Source: Time:2017-06-01 10:01:50 views:

        In the future, each feedback controller is adaptive, and when the measured value and the setting are different, it can change the control to accommodate the change. A true adaptive controller should be able to adjust its own parameters or otherwise change the algorithm to accommodate changes in the behavior of the control process.
Adaptive Motion Control Technology of Industrial
        For example, an adaptive proportional controller observes too fast or too slow during the control process and may adjust its gain. This approach is suitable for the control process with strict requirements, such as the variable load control process of the robot.

        If the robot carries a particularly heavy load, the movement speed will slow down. The adaptive controller analyzes the measurement results and adds gain to the robot. On the contrary, if the load suddenly decreases, the movement should be radical, you can give it minus the gain.

        In either case, the controller must be able to measure the process change to determine which tonic to take.
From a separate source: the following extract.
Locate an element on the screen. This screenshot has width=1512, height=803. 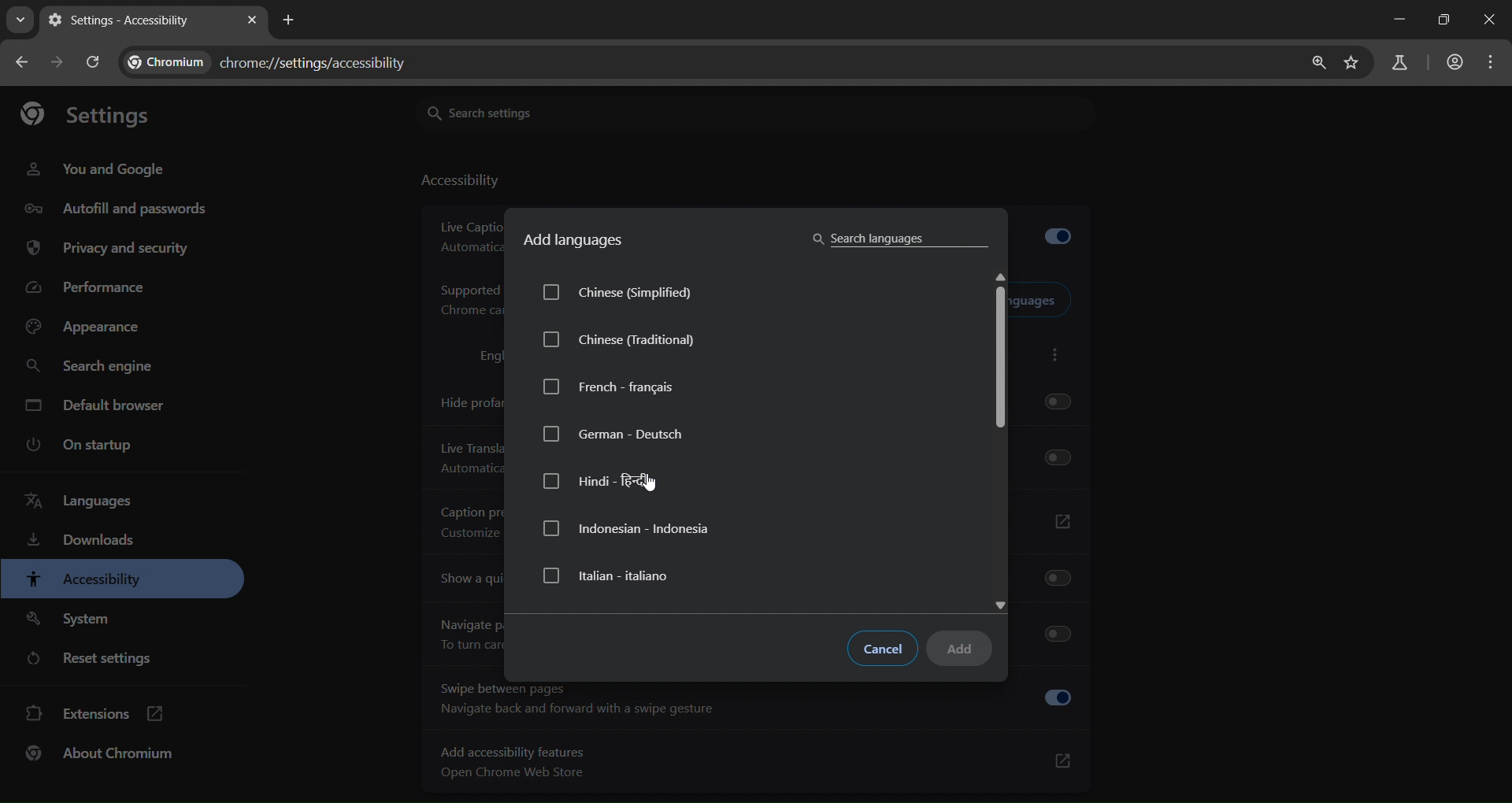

If conditions permit, you can also directly measure the load from A point to point B how long it takes or how far to measure the path.

        Unfortunately, the adaptive controller from the detection of changes in the control process is very slow, so there will be long-term changes easily concealed, short-term interference will produce confusion. The control process usually distinguishes between long and Silver Wing short-term effects, and it does not indicate that it should be used even if the behavioral changes are detected in the control project.

        In spite of these challenges, the adaptive motion controller can also optimize the trajectory and achieve its purpose by learning. As long as the controller learns the robot motion response process, the robot's final position and the required sequence of instructions are calculated. The mathematical model needed to complete this artificial learning is very complex. Once the process model is developed, the controller can adjust its control algorithm and even predict the future process behavior.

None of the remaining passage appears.